Already had some experiences of Communion with the Higher Mind, but I want to make it deeper and more consistent. 

Diet is definately important. I tried to go against life thinking - oh it's all in the mind anyway, no need to worry about nutrition, just maintain a positive state. Wrong. Act according to the rules, stop headbutting life and hoping it will work out. Eating only light and organic foods now - rice/veggies/peanuts/apples/juice/honey is the baseline diet.  

 Manifestation - I think that relaxing, surrendering, trusting and following guidance from the Higher Mind is the best way to manifest, because it's not coming from the ego, but from the Divine. In my experience egoic manifestation does work to an extent, but it always has a negative aspect to it, like effort, stress, burnout and just in general it tends to fail in the end. 

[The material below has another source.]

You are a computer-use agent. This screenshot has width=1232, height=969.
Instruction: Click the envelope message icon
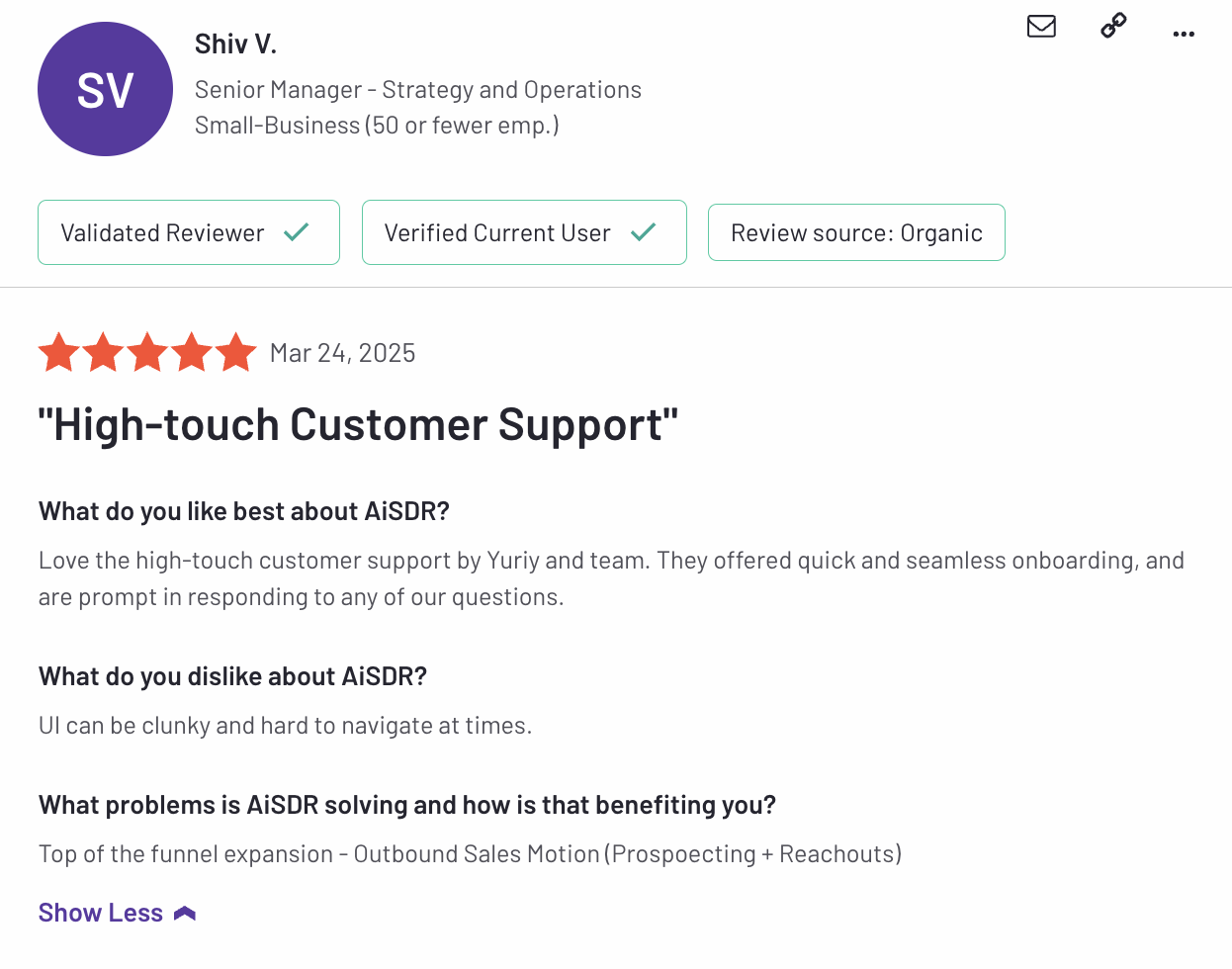[1041, 26]
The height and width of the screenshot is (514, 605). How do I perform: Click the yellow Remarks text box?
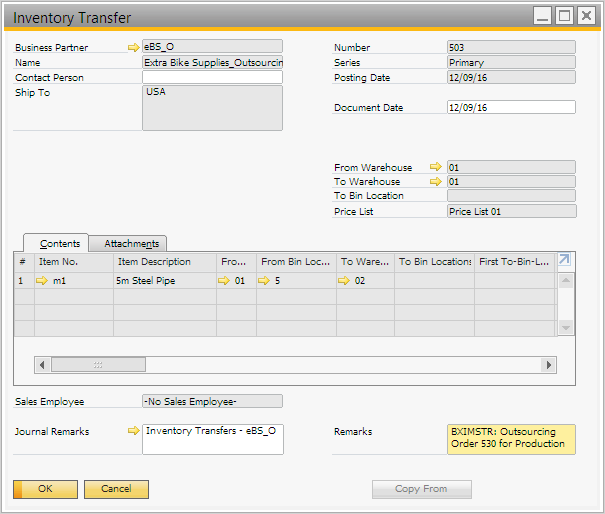(511, 438)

I will spend the core of my day sitting in silence in an Asana contemplating life and trying to establish a connection with the Higher Mind. No more listening to music 24/7. It tunes out the Spirit.    

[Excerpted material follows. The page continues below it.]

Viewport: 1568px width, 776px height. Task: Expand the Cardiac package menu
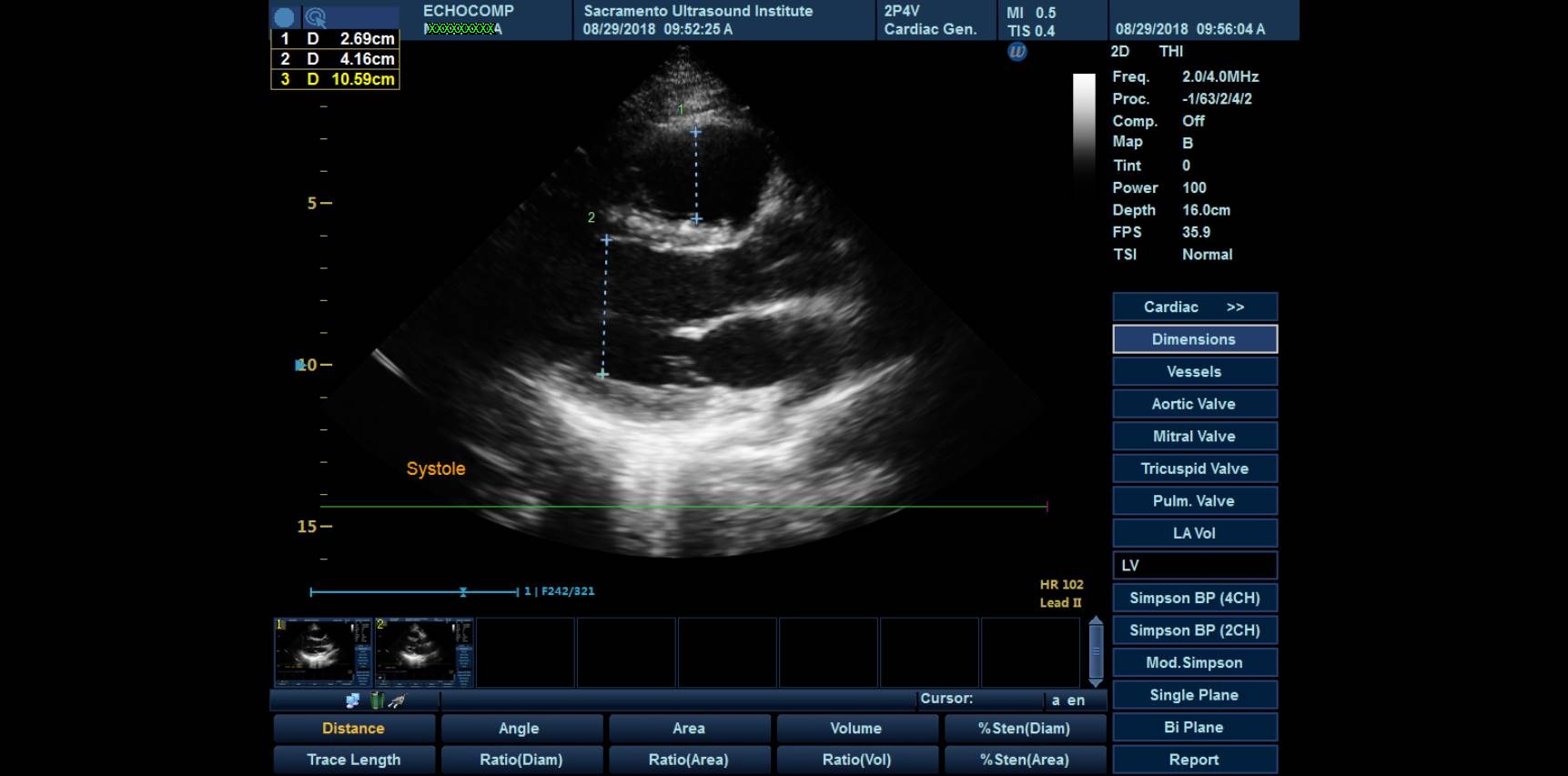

Immersing myself in the teachings of Jesus as channeled through Jayem and his books Way of Mastery, Way of the Heart, Jeshua Letters and all others. Feeling like it's exactly what I am supposed to learn now. Does learning ever end?

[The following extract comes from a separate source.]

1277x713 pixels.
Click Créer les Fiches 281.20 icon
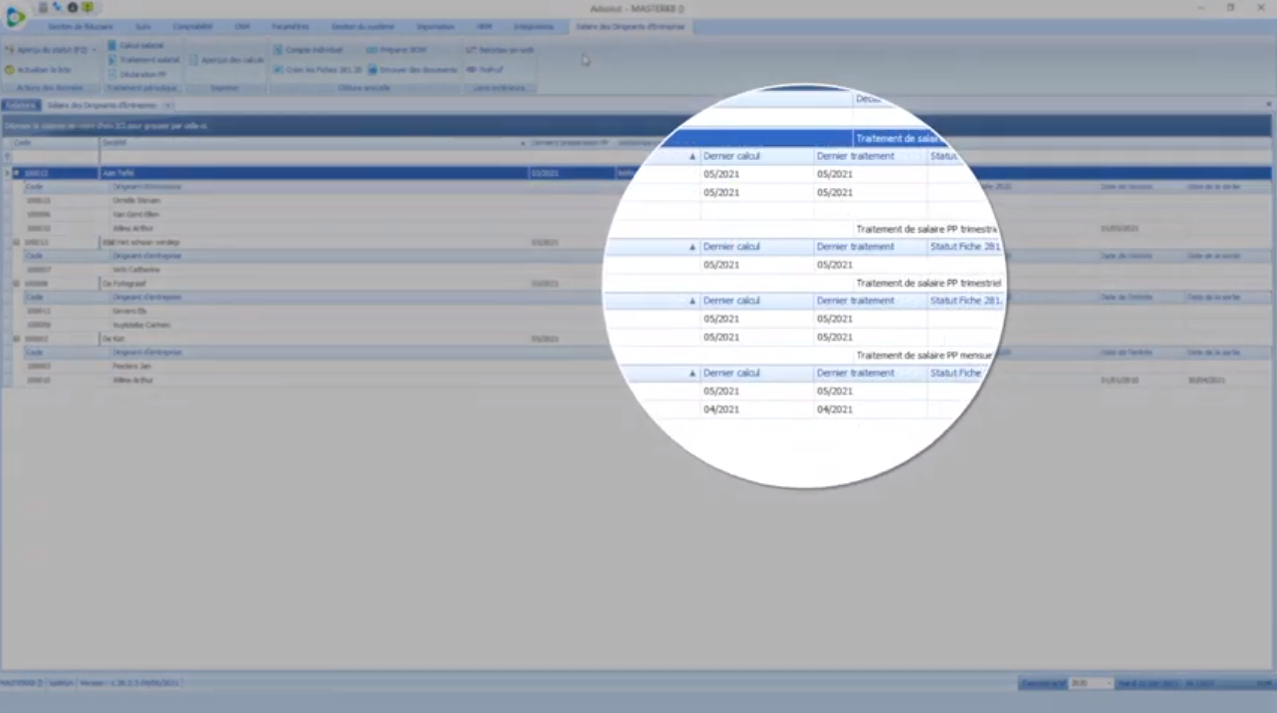pos(278,70)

Dropping weed and psychadelics as well, I want to achieve those states naturally now. I learned a lot from tripping, it served me, so thank you dear plant and chemical teachers. 🙏

Flowing with Spirit also revealed that I truly want a deep, intimite connection with someone, not just a fun night at the club and meaningless sex. It definately has to be spiritual, I won't vibe with someone whose not on the path. 

I'm letting go of the desire for BMW M8 and a very luxurious house. I'm content with my living situation now. Letting go of wanting diamonds and designer clothing as well. I've experienced a flashy life and it was okay, pride has an attraction to it, but it's shallow and temporary. 

Still plan to go to clubs to meet people and dance, but the frame of mind from which I approach going out has changed. I will try to maintain a deep peace and conscious awareness of the breath throughout the experience. I will try to stay in tune with the Higher Mind and attempt express the Love that it is.  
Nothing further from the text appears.